September 9, 2025 · 11:19 am

Linear Transformation (Rotation) Question

The unit square is rotated about the origin by 45^\circ anti-clockwise.
(a) Find the matrix of this transformation.
(b) Draw the unit square and its image on the same set of axes.
(c) Find the area of the over lapping region.

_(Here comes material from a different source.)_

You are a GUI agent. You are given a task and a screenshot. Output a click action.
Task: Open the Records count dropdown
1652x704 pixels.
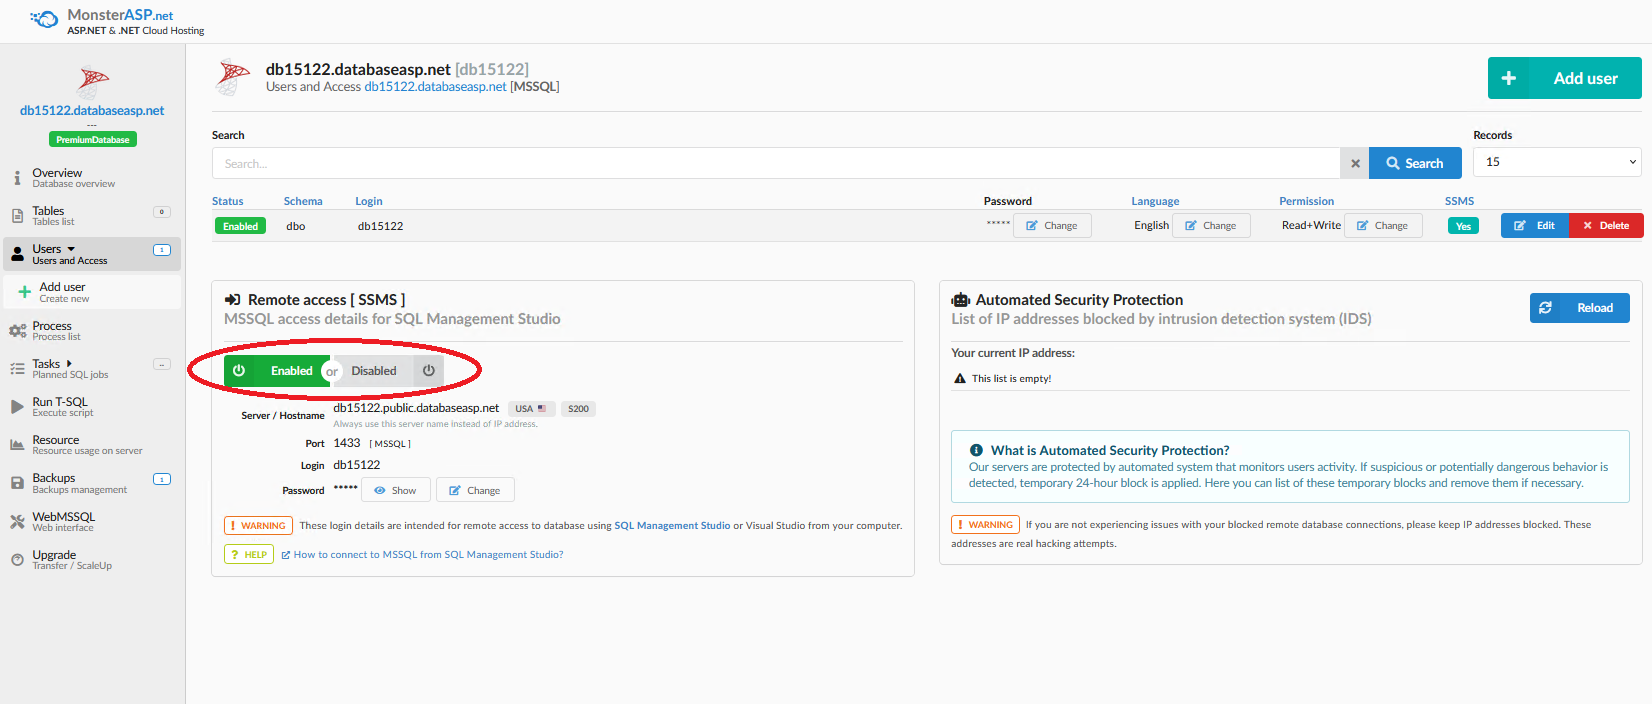[x=1556, y=162]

Remember the general rotation matrix is

    \begin{equation*}\begin{bmatrix}cos(\theta)&-sin(\theta)\\sin(\theta)&cos(\theta)\end{bmatrix}\end{equation}

Hence

    \begin{equation*}\begin{bmatrix}cos(45)&-sin(45)\\sin(45)&cos(45)\end{bmatrix}=\begin{bmatrix}\frac{1}{\sqrt{2}}&-\frac{1}{\sqrt{2}}\\\frac{1}{\sqrt{2}}&\frac{1}{\sqrt{2}}\end{bmatrix}\end{equation}

The unit square has co-ordinates

\begin{bmatrix}0 & 1 & 1& 0\\0&0&1&1\end{bmatrix}

Unit Square

Transform the unit square

\begin{bmatrix}\frac{1}{\sqrt{2}}&-\frac{1}{\sqrt{2}}\\ \frac{1}{\sqrt{2}}&\frac{1}{\sqrt{2}}\end{bmatrix}\begin{bmatrix}0 & 1 & 1& 0\\0&0&1&1\end{bmatrix}=\begin{bmatrix}0&\frac{1}{\sqrt{2}}&0&-\frac{1}{\sqrt{2}}\\0&\frac{1}{\sqrt{2}}&\frac{2}{\sqrt{2}}&\frac{1}{\sqrt{2}}\end{bmatrix}

Unit Square and Transformed Unit Square

The overlapping area is the area of \Delta ADC– the area of \Delta EFC

We know \angle{FCE}=45^\circ because the diagonal of a square bisects the angle.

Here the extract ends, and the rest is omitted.